__Work to be completed__:
Would you write out the lines from the one containing "This screenshot has width=991, height=724." to the end of the records below, exactly and in full, please?

__Information supplied__:
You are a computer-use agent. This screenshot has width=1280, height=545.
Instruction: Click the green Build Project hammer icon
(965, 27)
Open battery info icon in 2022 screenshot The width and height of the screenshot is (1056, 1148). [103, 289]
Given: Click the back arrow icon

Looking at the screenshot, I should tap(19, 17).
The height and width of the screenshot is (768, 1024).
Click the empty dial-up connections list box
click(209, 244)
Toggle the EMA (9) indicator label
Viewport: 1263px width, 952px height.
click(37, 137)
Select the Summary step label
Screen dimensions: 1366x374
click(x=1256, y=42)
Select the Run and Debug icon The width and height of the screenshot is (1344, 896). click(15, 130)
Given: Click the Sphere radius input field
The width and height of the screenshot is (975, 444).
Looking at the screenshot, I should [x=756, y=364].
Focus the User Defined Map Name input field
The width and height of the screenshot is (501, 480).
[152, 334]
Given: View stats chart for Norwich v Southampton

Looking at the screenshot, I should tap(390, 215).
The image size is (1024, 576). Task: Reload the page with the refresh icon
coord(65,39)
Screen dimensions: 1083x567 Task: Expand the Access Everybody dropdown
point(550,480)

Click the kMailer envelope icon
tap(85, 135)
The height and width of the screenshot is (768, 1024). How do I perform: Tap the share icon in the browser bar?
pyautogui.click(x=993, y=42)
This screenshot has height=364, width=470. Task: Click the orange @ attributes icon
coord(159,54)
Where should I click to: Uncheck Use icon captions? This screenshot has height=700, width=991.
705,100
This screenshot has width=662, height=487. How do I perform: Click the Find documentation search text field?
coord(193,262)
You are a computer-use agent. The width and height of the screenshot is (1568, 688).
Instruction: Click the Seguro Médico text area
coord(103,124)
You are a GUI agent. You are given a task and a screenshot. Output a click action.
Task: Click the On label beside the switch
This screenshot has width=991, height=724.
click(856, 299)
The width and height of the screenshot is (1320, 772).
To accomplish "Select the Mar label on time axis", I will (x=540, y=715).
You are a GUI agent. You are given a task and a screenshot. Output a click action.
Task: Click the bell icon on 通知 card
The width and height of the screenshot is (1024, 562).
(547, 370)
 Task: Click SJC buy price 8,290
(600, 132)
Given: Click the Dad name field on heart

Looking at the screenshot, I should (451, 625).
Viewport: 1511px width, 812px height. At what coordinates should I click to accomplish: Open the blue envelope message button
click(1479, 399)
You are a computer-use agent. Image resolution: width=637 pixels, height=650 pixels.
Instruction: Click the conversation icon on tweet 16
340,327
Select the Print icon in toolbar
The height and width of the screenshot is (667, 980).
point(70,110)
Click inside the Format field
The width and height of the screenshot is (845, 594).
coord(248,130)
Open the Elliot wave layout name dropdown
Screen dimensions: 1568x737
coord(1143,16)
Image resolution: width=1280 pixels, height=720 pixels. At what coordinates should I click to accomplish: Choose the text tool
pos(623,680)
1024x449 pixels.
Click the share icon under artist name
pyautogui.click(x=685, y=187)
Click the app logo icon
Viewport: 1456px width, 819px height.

__Answer for this exercise__:
This screenshot has width=991, height=724.
click(856, 299)
The width and height of the screenshot is (1320, 772).
To accomplish "Select the Mar label on time axis", I will (x=540, y=715).
You are a GUI agent. You are given a task and a screenshot. Output a click action.
Task: Click the bell icon on 通知 card
The width and height of the screenshot is (1024, 562).
(547, 370)
 Task: Click SJC buy price 8,290
(600, 132)
Given: Click the Dad name field on heart

Looking at the screenshot, I should (451, 625).
Viewport: 1511px width, 812px height. At what coordinates should I click to accomplish: Open the blue envelope message button
click(1479, 399)
You are a computer-use agent. Image resolution: width=637 pixels, height=650 pixels.
Instruction: Click the conversation icon on tweet 16
340,327
Select the Print icon in toolbar
The height and width of the screenshot is (667, 980).
point(70,110)
Click inside the Format field
The width and height of the screenshot is (845, 594).
coord(248,130)
Open the Elliot wave layout name dropdown
Screen dimensions: 1568x737
coord(1143,16)
Image resolution: width=1280 pixels, height=720 pixels. At what coordinates should I click to accomplish: Choose the text tool
pos(623,680)
1024x449 pixels.
Click the share icon under artist name
pyautogui.click(x=685, y=187)
Click the app logo icon
Viewport: 1456px width, 819px height.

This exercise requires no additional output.